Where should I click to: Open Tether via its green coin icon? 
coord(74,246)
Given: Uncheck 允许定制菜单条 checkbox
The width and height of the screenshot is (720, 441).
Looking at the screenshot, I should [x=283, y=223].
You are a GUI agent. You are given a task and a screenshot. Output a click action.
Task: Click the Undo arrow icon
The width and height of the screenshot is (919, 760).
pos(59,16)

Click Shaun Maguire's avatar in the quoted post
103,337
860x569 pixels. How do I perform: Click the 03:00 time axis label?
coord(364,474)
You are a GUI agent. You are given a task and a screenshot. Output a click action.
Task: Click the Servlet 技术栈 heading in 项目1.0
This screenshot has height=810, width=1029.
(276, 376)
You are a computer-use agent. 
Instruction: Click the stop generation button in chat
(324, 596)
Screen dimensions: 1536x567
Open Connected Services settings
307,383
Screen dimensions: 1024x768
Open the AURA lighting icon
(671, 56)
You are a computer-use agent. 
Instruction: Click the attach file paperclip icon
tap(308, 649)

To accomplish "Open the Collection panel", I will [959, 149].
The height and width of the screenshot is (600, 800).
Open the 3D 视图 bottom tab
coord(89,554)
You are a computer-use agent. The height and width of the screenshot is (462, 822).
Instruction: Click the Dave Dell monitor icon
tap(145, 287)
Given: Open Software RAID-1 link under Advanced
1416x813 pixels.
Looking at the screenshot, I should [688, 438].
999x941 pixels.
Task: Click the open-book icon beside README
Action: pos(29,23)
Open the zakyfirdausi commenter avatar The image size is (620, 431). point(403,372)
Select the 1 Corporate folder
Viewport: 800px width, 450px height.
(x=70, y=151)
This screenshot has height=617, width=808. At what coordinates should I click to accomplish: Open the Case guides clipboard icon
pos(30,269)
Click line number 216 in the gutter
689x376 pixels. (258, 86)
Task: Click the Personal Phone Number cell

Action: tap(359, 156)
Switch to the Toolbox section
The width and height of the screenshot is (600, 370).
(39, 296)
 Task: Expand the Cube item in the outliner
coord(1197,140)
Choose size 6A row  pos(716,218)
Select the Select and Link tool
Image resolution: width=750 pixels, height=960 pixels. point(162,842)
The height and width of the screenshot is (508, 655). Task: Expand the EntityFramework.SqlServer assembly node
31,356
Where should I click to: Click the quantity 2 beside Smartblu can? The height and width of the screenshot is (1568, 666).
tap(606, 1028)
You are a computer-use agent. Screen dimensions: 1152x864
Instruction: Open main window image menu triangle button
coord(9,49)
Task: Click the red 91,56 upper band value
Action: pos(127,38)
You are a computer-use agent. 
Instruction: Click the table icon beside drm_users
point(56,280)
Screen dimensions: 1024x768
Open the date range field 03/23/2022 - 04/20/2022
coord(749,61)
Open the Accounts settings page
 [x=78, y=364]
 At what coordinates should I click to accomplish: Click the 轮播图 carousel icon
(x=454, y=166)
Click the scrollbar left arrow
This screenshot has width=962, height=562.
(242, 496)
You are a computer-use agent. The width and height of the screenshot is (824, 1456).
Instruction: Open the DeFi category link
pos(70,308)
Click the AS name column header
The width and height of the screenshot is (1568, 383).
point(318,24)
━━━
YOUR TASK
Write the records out again so that each one matches the original exactly.

SOLUTION TO THIS TASK
Where should I click to: Open Tether via its green coin icon? 
coord(74,246)
Given: Uncheck 允许定制菜单条 checkbox
The width and height of the screenshot is (720, 441).
Looking at the screenshot, I should [x=283, y=223].
You are a GUI agent. You are given a task and a screenshot. Output a click action.
Task: Click the Undo arrow icon
The width and height of the screenshot is (919, 760).
pos(59,16)

Click Shaun Maguire's avatar in the quoted post
103,337
860x569 pixels. How do I perform: Click the 03:00 time axis label?
coord(364,474)
You are a GUI agent. You are given a task and a screenshot. Output a click action.
Task: Click the Servlet 技术栈 heading in 项目1.0
This screenshot has height=810, width=1029.
(276, 376)
You are a computer-use agent. 
Instruction: Click the stop generation button in chat
(324, 596)
Screen dimensions: 1536x567
Open Connected Services settings
307,383
Screen dimensions: 1024x768
Open the AURA lighting icon
(671, 56)
You are a computer-use agent. 
Instruction: Click the attach file paperclip icon
tap(308, 649)

To accomplish "Open the Collection panel", I will [959, 149].
The height and width of the screenshot is (600, 800).
Open the 3D 视图 bottom tab
coord(89,554)
You are a computer-use agent. The height and width of the screenshot is (462, 822).
Instruction: Click the Dave Dell monitor icon
tap(145, 287)
Given: Open Software RAID-1 link under Advanced
1416x813 pixels.
Looking at the screenshot, I should [688, 438].
999x941 pixels.
Task: Click the open-book icon beside README
Action: pos(29,23)
Open the zakyfirdausi commenter avatar The image size is (620, 431). point(403,372)
Select the 1 Corporate folder
Viewport: 800px width, 450px height.
(x=70, y=151)
This screenshot has height=617, width=808. At what coordinates should I click to accomplish: Open the Case guides clipboard icon
pos(30,269)
Click line number 216 in the gutter
689x376 pixels. (258, 86)
Task: Click the Personal Phone Number cell

Action: tap(359, 156)
Switch to the Toolbox section
The width and height of the screenshot is (600, 370).
(39, 296)
 Task: Expand the Cube item in the outliner
coord(1197,140)
Choose size 6A row  pos(716,218)
Select the Select and Link tool
Image resolution: width=750 pixels, height=960 pixels. point(162,842)
The height and width of the screenshot is (508, 655). Task: Expand the EntityFramework.SqlServer assembly node
31,356
Where should I click to: Click the quantity 2 beside Smartblu can? The height and width of the screenshot is (1568, 666).
tap(606, 1028)
You are a computer-use agent. Screen dimensions: 1152x864
Instruction: Open main window image menu triangle button
coord(9,49)
Task: Click the red 91,56 upper band value
Action: pos(127,38)
You are a computer-use agent. 
Instruction: Click the table icon beside drm_users
point(56,280)
Screen dimensions: 1024x768
Open the date range field 03/23/2022 - 04/20/2022
coord(749,61)
Open the Accounts settings page
 [x=78, y=364]
 At what coordinates should I click to accomplish: Click the 轮播图 carousel icon
(x=454, y=166)
Click the scrollbar left arrow
This screenshot has width=962, height=562.
(242, 496)
You are a computer-use agent. The width and height of the screenshot is (824, 1456).
Instruction: Open the DeFi category link
pos(70,308)
Click the AS name column header
The width and height of the screenshot is (1568, 383).
point(318,24)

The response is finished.